Ingredients
Scale
- 2 tablespoons olive oil
- 1 onion, chopped
- 2 cloves garlic, minced
- 4 cups vegetable broth
- 2 large potatoes, diced
- 1 pound cod fillets, cut into pieces
- 1 cup heavy cream
- 1 cup peas
- Salt and pepper to taste
- Fresh parsley for garnish
Instructions
- Heat olive oil in a large pot over medium heat.
- Add onion and garlic; sauté until soft.
- Pour in vegetable broth and add potatoes; bring to a boil.
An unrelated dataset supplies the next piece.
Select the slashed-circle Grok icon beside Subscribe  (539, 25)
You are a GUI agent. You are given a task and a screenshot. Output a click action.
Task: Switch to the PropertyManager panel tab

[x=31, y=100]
- Reduce heat and simmer until potatoes are tender.
- Add cod and cook until it flakes easily.
- Stir in heavy cream and peas; heat through.
- Season with salt and pepper.
- Serve garnished with parsley.
Notes
- For a lighter version, use half-and-half instead of heavy cream.
- Feel free to add other vegetables like carrots or corn.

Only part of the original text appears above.